### EXERCISE TASK:
In the tax alert, when did Asian Paints Ltd purchase its DFIA licence?

### EXCERPT TO READ:
□ □ □
SKP Tax Alert
8 June 2015 | Volume 8 Issue 8
Eligibility of input credit on purchase of DFIA licence in Maharashtra
 
We would like to share a recent judgment delivered by the Maharashtra Sales Tax Tribunal on claiming set-off on the purchase of a Duty Free Import Authorisation (DFIA) licence in Maharashtra.
 
Facts in brief
In Maharashtra, set-off/credit of VAT paid is available on all purchases within the state, except for a few restricted items. One such restriction is on availing credit on the purchase of intangible goods as per Rule 54(f) of the Maharashtra Value Added Tax Rules (MVAT Rules), 2005. However, this restriction would not apply to purchases of the following:
  • Import licence, export permit or licence or quota, credit of duty entitlement pass book, Duty-free Replenishment Certificate (DFRC), SIM cards
  • Software in the hands of a dealer who is trading in software
  • Copyright that is resold within 12 months of the date of purchase
Asian Paints Ltd (the assessee) had purchased a DFIA licence from their supplier in March 2008 to enable duty-free imports of raw materials for their manufacturing operations and had claimed set-off of the VAT paid on purchase. The assessee was denied credit on the purchase of the DFIA licence by the Commissioner of Sales Tax, Mumbai, on grounds that the DFIA licence is not covered by the exclusion list prescribed by Rule 54(f) and therefore, the claim for set-off is not admissible.
 
The assessee made submissions that the DFIA licence should be covered under the term 'import licence' based on commercial parlance, because the term is not defined under the Maharashtra Value Added Tax Act (MVAT Act), 2002 or Rules; and accordingly, they should be allowed to claim credit. Alternatively, the assessee highlighted that the DFIA scheme was introduced as a replacement for the DFRC scheme in 2006 and since DFRC is covered under the exclusion to Rule 54(f), the benefit should be extended to the DFIA licence as well. Furthermore, the assessee pleaded that in case the argument is not accepted, the claim of credit for past periods should not be rejected due to lack of clarity on the term 'import licence'.
□ □ □
### COLLECTED DATA:

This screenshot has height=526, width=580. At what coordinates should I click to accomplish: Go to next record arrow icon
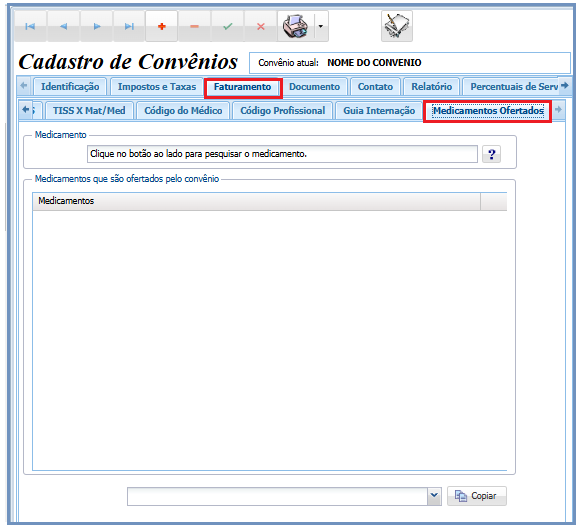97,26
□ □ □
### SOLUTION:
March 2008